Required action => Please print exactly the lines running from the one that contains "You are a GUI" to the end of the data, with both lines included.

Pixel coordinate grounding data
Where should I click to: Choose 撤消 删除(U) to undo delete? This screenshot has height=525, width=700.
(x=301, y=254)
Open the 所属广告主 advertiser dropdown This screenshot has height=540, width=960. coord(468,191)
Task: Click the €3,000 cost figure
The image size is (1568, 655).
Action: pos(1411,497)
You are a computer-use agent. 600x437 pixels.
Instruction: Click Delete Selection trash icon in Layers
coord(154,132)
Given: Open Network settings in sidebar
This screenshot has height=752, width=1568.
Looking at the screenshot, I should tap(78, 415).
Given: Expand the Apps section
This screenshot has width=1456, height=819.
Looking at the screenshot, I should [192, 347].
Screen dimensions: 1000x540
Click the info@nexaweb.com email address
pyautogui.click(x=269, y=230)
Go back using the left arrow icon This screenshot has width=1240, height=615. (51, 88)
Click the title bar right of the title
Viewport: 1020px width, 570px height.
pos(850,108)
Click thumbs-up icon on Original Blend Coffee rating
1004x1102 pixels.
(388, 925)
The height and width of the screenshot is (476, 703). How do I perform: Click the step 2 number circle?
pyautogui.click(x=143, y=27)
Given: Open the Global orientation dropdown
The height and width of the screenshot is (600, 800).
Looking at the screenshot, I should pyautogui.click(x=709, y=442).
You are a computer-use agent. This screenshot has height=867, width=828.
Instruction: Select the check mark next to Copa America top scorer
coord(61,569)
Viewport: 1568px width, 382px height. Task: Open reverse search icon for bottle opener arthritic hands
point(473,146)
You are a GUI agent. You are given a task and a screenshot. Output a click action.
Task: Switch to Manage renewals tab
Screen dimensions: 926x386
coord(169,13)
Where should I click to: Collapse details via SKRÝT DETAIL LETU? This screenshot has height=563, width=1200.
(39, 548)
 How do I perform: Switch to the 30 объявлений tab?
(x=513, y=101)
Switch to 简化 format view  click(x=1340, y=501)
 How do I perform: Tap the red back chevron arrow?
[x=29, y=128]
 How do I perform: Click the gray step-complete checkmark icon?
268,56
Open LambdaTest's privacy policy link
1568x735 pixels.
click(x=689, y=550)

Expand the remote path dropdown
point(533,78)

Solution below =>
You are a GUI agent. You are given a task and a screenshot. Output a click action.
Task: Switch to Manage renewals tab
Screen dimensions: 926x386
coord(169,13)
Where should I click to: Collapse details via SKRÝT DETAIL LETU? This screenshot has height=563, width=1200.
(39, 548)
 How do I perform: Switch to the 30 объявлений tab?
(x=513, y=101)
Switch to 简化 format view  click(x=1340, y=501)
 How do I perform: Tap the red back chevron arrow?
[x=29, y=128]
 How do I perform: Click the gray step-complete checkmark icon?
268,56
Open LambdaTest's privacy policy link
1568x735 pixels.
click(x=689, y=550)

Expand the remote path dropdown
point(533,78)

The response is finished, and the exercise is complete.